* Data:
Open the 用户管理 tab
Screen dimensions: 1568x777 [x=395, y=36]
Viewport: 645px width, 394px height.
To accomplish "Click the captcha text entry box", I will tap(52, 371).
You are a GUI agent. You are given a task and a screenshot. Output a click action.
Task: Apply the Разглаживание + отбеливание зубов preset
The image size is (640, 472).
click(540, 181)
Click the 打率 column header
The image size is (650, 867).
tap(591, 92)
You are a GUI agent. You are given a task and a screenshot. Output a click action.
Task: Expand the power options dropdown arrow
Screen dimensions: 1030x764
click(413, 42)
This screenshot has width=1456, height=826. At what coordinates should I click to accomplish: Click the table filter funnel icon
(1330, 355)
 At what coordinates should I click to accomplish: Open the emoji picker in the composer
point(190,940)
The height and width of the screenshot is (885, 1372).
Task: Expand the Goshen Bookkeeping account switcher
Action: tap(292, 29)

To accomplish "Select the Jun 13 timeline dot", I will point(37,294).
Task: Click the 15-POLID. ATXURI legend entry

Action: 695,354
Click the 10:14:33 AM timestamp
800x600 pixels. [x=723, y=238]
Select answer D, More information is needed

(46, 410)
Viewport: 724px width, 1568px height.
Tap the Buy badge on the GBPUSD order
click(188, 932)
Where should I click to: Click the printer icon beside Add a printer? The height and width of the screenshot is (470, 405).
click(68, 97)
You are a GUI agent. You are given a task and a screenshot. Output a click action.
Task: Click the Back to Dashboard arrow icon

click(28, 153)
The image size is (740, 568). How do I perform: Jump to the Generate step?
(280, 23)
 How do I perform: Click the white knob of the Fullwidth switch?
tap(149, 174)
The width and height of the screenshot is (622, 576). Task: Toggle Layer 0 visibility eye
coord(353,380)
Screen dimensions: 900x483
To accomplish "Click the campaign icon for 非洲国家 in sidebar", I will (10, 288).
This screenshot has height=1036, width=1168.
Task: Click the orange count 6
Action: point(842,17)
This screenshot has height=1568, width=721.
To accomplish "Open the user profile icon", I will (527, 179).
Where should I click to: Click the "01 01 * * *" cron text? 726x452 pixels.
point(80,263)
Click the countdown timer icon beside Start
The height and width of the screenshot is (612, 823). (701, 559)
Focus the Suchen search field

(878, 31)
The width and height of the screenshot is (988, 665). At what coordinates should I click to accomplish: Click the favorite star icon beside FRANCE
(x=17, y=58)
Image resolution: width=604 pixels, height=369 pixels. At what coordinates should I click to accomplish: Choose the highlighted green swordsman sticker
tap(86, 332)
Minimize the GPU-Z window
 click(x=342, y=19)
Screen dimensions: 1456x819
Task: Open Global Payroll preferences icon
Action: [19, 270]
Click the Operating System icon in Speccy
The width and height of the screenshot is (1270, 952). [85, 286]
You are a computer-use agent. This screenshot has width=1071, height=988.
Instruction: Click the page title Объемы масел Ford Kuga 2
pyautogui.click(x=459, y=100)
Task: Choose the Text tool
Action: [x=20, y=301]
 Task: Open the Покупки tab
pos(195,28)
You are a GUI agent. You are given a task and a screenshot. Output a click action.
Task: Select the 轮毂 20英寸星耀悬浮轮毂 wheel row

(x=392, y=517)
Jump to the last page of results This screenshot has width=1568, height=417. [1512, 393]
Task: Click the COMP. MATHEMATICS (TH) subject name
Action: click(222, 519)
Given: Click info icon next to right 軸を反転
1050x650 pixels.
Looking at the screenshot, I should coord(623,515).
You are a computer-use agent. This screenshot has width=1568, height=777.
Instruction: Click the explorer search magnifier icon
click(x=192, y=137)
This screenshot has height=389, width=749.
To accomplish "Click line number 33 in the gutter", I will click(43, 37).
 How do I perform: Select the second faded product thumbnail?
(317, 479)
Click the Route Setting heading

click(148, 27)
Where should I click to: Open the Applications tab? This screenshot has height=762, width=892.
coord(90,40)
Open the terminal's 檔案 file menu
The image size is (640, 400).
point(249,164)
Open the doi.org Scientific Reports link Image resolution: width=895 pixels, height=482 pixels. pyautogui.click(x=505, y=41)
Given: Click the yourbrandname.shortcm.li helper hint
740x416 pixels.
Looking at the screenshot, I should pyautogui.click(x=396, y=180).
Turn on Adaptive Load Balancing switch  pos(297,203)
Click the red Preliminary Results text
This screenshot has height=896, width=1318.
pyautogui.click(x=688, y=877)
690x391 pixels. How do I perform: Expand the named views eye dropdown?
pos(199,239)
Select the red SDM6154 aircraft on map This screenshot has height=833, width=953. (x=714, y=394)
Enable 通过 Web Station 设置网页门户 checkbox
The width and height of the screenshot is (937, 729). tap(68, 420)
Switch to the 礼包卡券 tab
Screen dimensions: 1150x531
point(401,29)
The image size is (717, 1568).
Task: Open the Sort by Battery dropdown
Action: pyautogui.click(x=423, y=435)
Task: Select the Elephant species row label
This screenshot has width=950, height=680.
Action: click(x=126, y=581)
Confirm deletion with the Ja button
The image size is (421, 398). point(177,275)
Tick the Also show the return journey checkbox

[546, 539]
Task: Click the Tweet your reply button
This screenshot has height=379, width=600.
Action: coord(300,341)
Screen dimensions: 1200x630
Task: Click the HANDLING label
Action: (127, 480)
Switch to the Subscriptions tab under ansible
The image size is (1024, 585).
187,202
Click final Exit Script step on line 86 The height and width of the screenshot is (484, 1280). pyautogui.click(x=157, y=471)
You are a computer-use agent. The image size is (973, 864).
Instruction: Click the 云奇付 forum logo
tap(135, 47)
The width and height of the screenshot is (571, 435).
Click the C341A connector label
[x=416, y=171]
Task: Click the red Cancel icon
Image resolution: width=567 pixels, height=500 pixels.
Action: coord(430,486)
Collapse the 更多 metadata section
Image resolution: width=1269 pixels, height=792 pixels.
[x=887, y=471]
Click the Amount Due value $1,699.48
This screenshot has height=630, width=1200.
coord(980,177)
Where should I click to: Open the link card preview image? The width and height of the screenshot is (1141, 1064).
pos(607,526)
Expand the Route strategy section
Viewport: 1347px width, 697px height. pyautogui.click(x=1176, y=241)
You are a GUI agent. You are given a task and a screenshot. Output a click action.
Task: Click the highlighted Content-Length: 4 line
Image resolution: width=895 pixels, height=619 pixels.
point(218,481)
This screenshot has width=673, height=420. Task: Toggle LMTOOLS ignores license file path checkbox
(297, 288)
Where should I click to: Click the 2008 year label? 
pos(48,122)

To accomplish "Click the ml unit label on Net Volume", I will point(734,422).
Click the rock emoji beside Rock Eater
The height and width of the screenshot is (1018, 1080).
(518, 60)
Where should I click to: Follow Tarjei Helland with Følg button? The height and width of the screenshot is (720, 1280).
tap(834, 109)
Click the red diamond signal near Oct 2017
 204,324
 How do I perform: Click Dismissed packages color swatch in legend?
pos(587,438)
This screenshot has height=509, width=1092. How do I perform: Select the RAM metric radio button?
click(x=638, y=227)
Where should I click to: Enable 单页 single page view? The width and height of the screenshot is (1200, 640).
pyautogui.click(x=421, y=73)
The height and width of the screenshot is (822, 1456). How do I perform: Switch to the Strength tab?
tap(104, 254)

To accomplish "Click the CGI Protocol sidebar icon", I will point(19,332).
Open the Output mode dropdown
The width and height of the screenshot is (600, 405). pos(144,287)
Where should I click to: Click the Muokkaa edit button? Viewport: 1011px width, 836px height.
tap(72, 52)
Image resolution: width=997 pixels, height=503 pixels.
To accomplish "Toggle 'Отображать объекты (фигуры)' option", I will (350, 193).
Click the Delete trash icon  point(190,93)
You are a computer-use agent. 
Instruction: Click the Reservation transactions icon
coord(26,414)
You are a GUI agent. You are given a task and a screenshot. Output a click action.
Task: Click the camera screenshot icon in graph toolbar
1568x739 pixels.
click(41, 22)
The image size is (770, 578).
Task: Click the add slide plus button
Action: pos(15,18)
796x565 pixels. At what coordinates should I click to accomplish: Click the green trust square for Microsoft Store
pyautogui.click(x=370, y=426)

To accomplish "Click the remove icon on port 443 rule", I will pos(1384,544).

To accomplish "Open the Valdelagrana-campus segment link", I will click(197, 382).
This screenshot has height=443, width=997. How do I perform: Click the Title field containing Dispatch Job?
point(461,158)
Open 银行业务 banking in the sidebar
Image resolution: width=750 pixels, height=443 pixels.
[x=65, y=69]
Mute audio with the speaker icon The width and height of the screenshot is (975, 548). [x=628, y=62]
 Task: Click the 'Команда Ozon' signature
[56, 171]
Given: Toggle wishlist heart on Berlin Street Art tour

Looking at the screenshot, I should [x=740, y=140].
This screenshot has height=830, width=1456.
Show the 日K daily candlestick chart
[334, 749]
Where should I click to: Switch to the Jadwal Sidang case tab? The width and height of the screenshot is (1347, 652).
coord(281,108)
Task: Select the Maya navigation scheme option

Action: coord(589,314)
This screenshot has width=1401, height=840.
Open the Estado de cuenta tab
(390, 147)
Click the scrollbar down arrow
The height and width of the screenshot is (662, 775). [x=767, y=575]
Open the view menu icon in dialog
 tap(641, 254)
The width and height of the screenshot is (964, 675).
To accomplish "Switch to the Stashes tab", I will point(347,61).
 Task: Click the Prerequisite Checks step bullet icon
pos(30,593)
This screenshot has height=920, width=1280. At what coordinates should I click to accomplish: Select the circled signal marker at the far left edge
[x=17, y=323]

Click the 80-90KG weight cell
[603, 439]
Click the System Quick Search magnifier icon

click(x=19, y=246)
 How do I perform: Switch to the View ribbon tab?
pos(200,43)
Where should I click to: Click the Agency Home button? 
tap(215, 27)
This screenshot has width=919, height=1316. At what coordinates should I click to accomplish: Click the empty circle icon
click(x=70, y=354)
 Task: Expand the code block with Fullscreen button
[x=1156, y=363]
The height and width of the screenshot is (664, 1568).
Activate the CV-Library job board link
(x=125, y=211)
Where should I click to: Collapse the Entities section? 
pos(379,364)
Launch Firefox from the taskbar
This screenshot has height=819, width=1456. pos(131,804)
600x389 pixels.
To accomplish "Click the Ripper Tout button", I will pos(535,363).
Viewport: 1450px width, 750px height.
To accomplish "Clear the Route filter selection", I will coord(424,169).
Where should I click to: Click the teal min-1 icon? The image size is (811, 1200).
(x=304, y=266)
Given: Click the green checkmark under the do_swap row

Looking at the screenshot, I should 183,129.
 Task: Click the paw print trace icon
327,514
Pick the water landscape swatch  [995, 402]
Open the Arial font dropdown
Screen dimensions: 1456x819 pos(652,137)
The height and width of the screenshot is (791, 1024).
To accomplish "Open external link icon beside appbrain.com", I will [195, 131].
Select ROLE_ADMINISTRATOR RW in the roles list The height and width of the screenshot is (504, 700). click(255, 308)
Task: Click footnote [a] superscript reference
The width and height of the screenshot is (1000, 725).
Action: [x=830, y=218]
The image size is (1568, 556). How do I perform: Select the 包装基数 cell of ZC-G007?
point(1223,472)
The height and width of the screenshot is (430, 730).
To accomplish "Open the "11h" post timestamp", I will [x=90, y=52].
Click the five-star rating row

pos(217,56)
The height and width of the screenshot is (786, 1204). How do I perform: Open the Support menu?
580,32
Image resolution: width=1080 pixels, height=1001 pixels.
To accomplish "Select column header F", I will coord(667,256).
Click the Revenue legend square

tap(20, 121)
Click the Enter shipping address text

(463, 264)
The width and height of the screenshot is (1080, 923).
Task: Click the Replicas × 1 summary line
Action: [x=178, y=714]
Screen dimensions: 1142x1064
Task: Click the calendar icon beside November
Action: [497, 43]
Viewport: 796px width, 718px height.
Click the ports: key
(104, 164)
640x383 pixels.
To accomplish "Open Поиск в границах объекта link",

* Your task: All lines from the one with "Click the Enter shipping address text" through the end of the data must be repeated exactly, and nothing else may be repeated.

* Exercise result:
Click the Enter shipping address text

(463, 264)
The width and height of the screenshot is (1080, 923).
Task: Click the Replicas × 1 summary line
Action: [x=178, y=714]
Screen dimensions: 1142x1064
Task: Click the calendar icon beside November
Action: [497, 43]
Viewport: 796px width, 718px height.
Click the ports: key
(104, 164)
640x383 pixels.
To accomplish "Open Поиск в границах объекта link",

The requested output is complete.